Copies token sequences directly from the input prompt as draft candidates. Extremely effective for tasks where output echoes parts of the input — summarization, extractive QA, and document rewriting. Zero compute overhead for draft generation.
Generates multiple tokens per forward pass natively, leveraging models specifically trained with multi-token prediction objectives. The model itself produces several next-token predictions simultaneously, which are then verified for consistency. Best suited for models explicitly trained with MTP objectives (e.g., DeepSeek-V3).
Disaggregated Serving
Disaggregated serving separates prefill and decode onto different GPU pools, exploiting their fundamentally different hardware profiles.
Prefill Pool
Compute-bound
Dense matrix multiplications over many tokens. Benefits from maximum FLOPS.

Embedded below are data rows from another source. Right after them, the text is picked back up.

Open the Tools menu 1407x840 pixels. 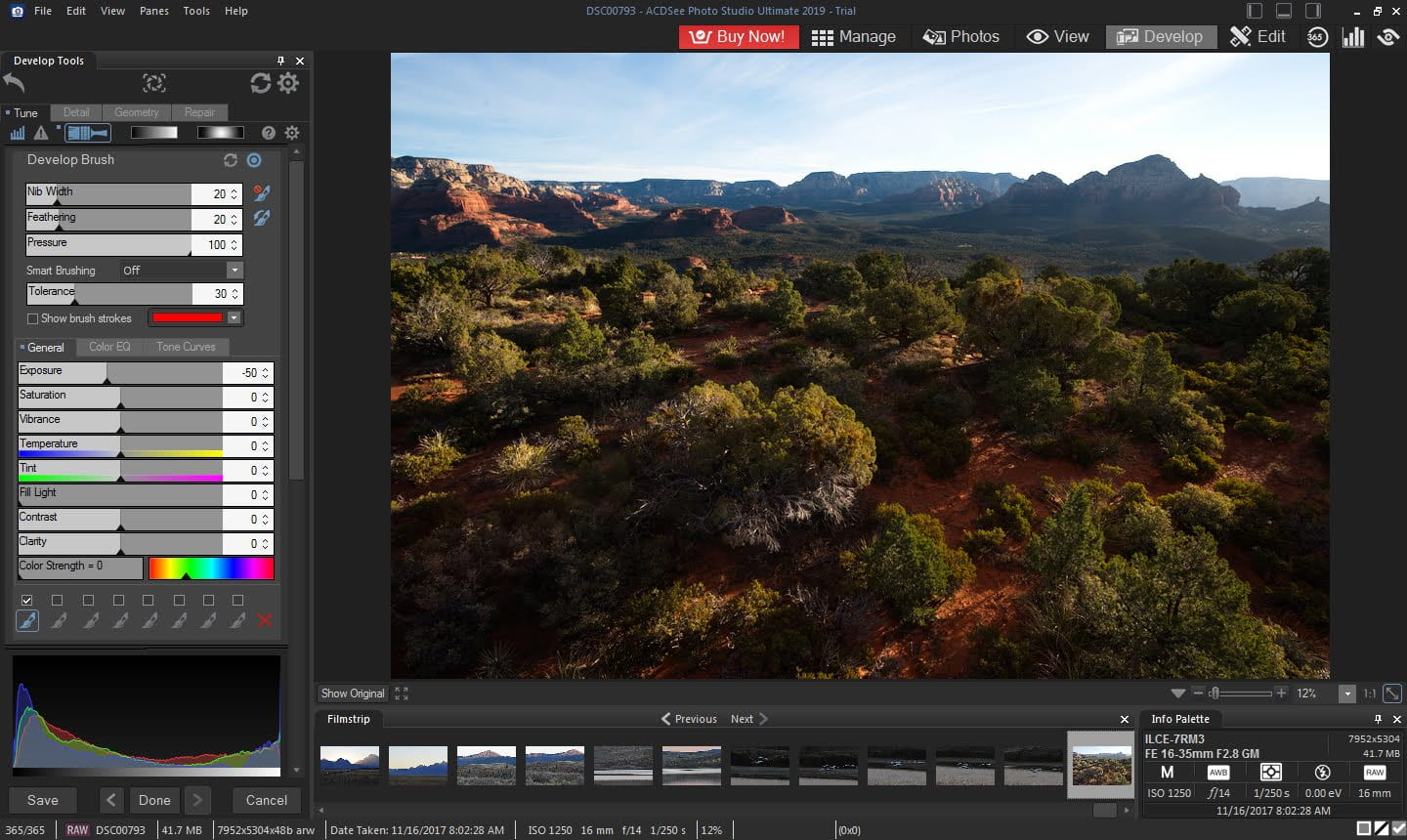click(x=195, y=11)
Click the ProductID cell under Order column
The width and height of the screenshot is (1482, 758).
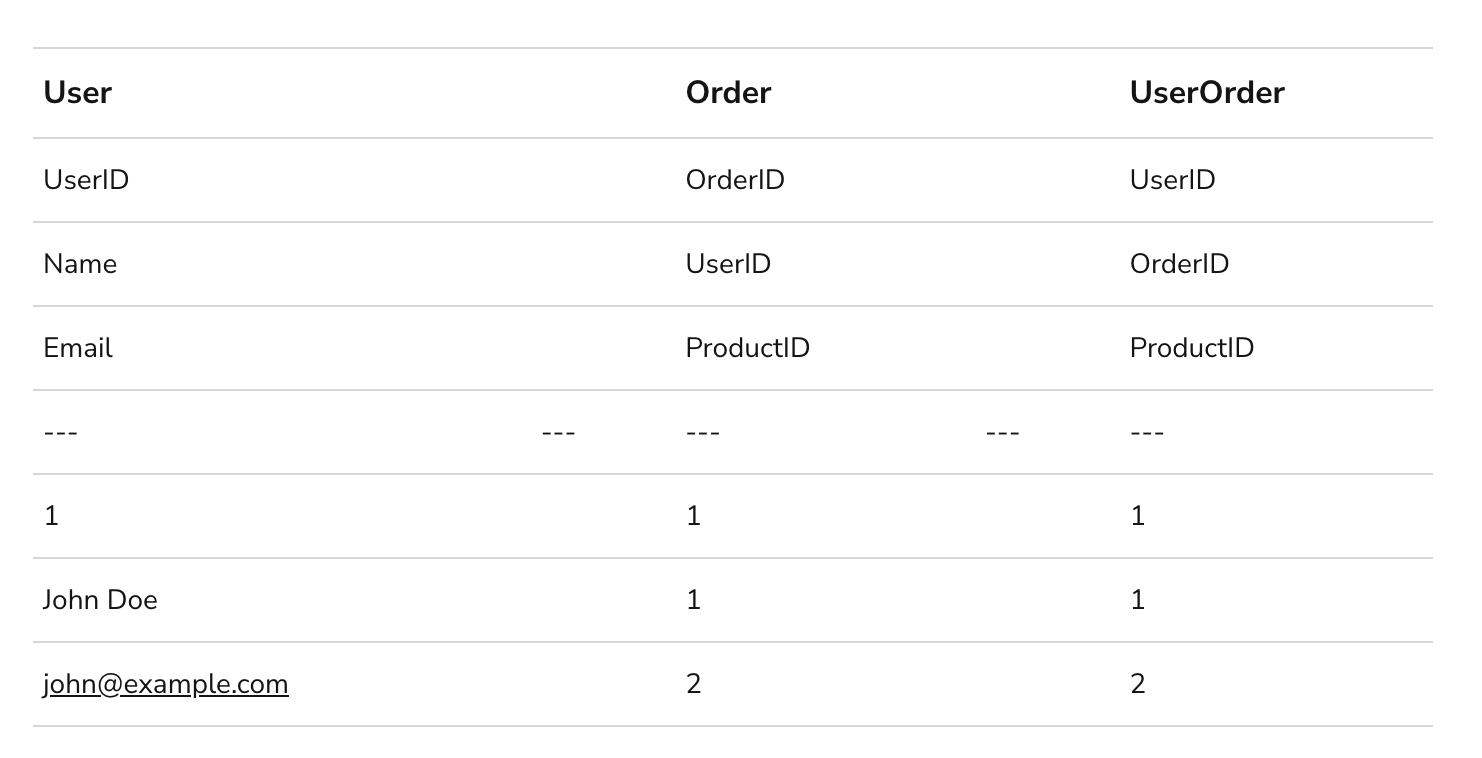747,348
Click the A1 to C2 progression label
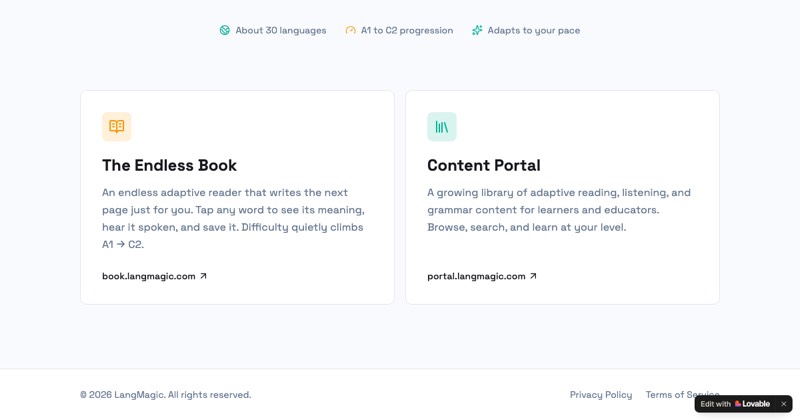Screen dimensions: 800x420 (x=407, y=31)
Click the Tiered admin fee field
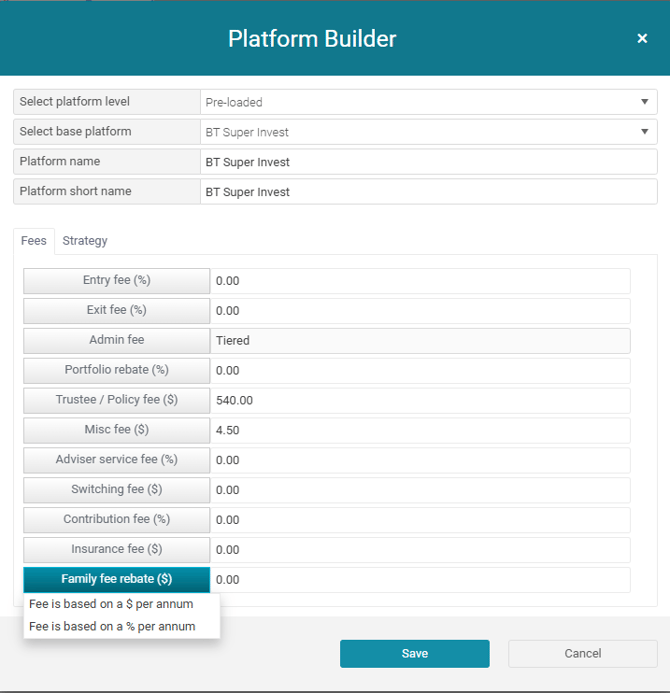 (420, 341)
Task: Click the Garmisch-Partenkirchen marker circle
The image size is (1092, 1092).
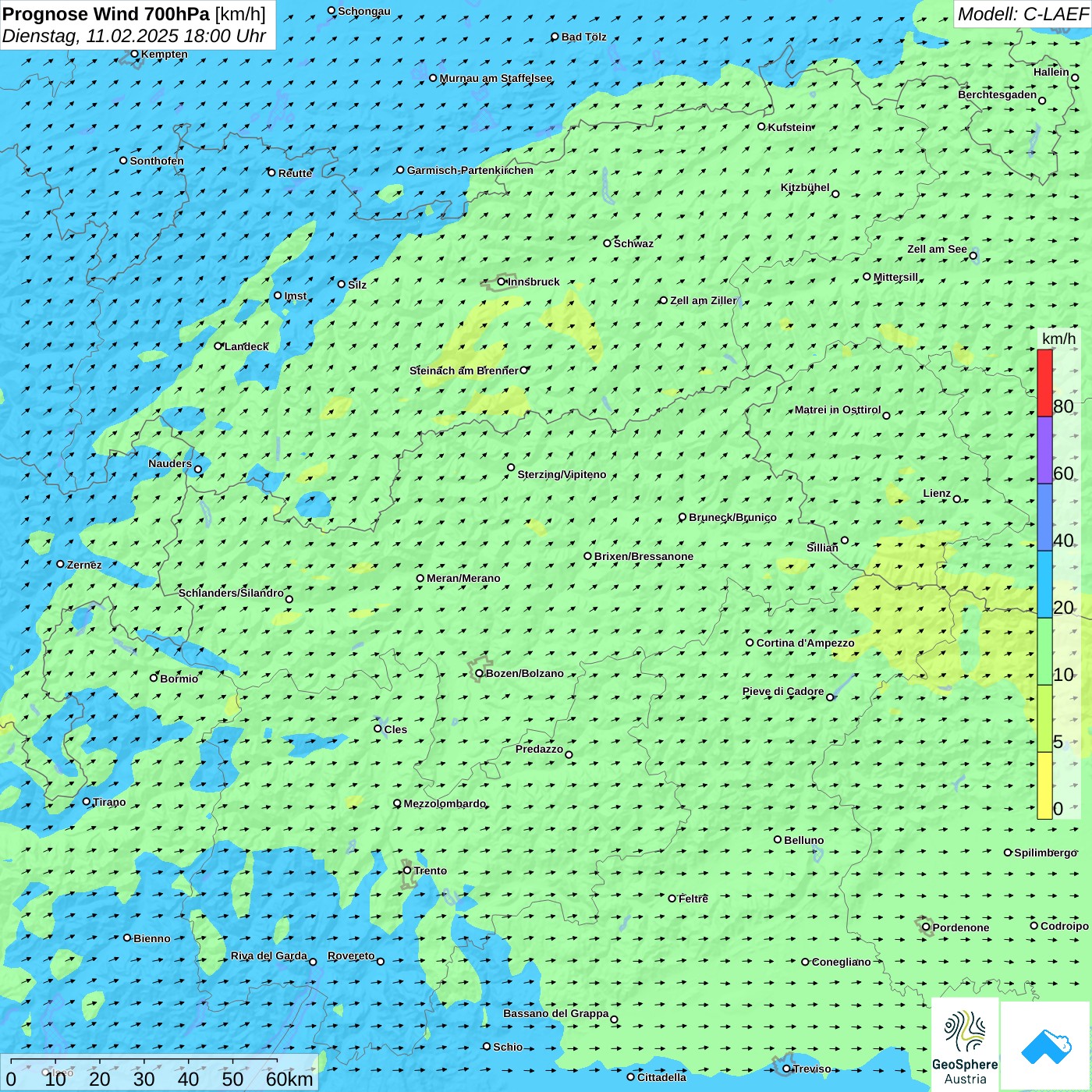Action: click(400, 170)
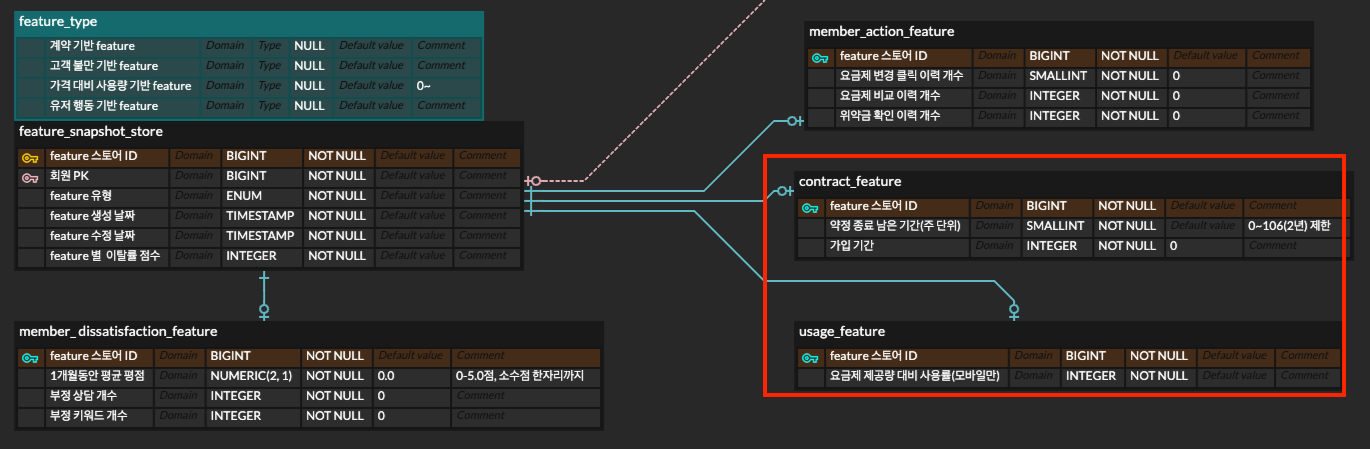Viewport: 1370px width, 449px height.
Task: Select '가격 대비 사용량 기반 feature' row
Action: point(120,86)
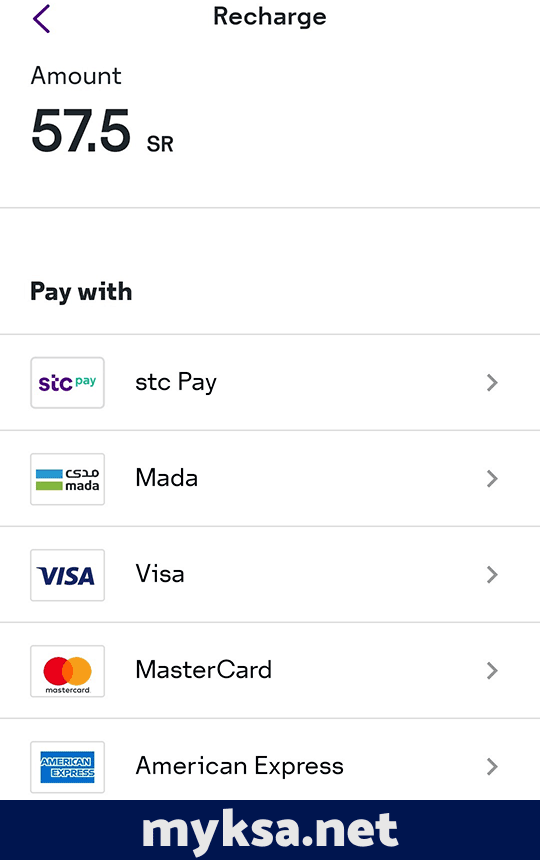Select Mada payment label

coord(167,478)
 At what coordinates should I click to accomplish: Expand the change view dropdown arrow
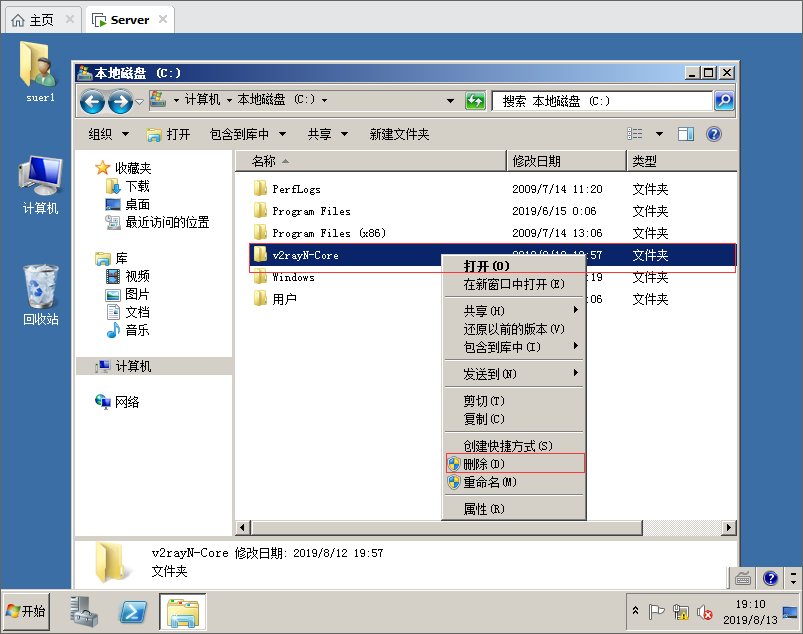pos(659,134)
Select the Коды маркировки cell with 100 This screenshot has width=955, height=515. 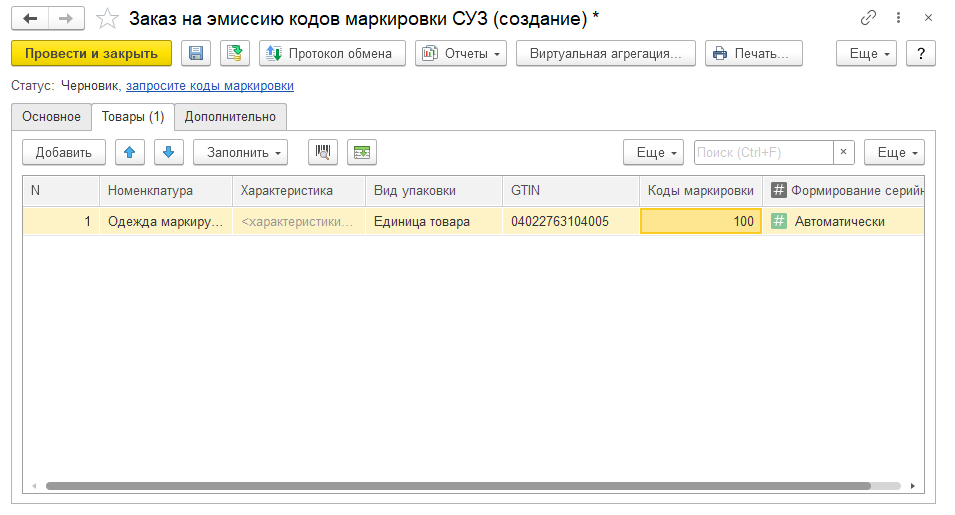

➡️KV Cache Transfer MPI / UCX / NIXL
Decode Pool
Memory-bandwidth-bound
Reading the KV cache for one token at a time. Benefits from maximum memory bandwidth.
🚀
GB200 performance: On GB200 systems, disaggregated serving achieves 1.4x to 6.1x speedups depending on the workload mix, by allowing each GPU pool to be independently optimized for its bottleneck.
Performance Characteristics
Key performance numbers measured on a single H100 80GB running Llama 3.3 70B with FP8 quantization at 100 concurrent requests.
Throughput~2,780 tok/s
At 100 concurrent requests (H100, Llama 70B FP8). ~15% faster than vLLM (~2,400 tok/s) and SGLang (~2,460 tok/s).
Time to First Token (p95)~1,280 ms
At 100 concurrent requests on H100 (vs ~1,450ms for vLLM). Chunked context and FP8 context FMHA are the main levers for reducing TTFT.
Cold Start (First Compilation)~28 min
First compilation of a 70B model. Cached engine reload takes ~90 seconds. vLLM loads in ~62s, SGLang in ~58s — this is the primary operational cost.
Peak VRAM Usage74–79 GB
On H100 for a 70B FP8 model. Slightly higher than vLLM (71–78GB) due to TensorRT workspace buffers.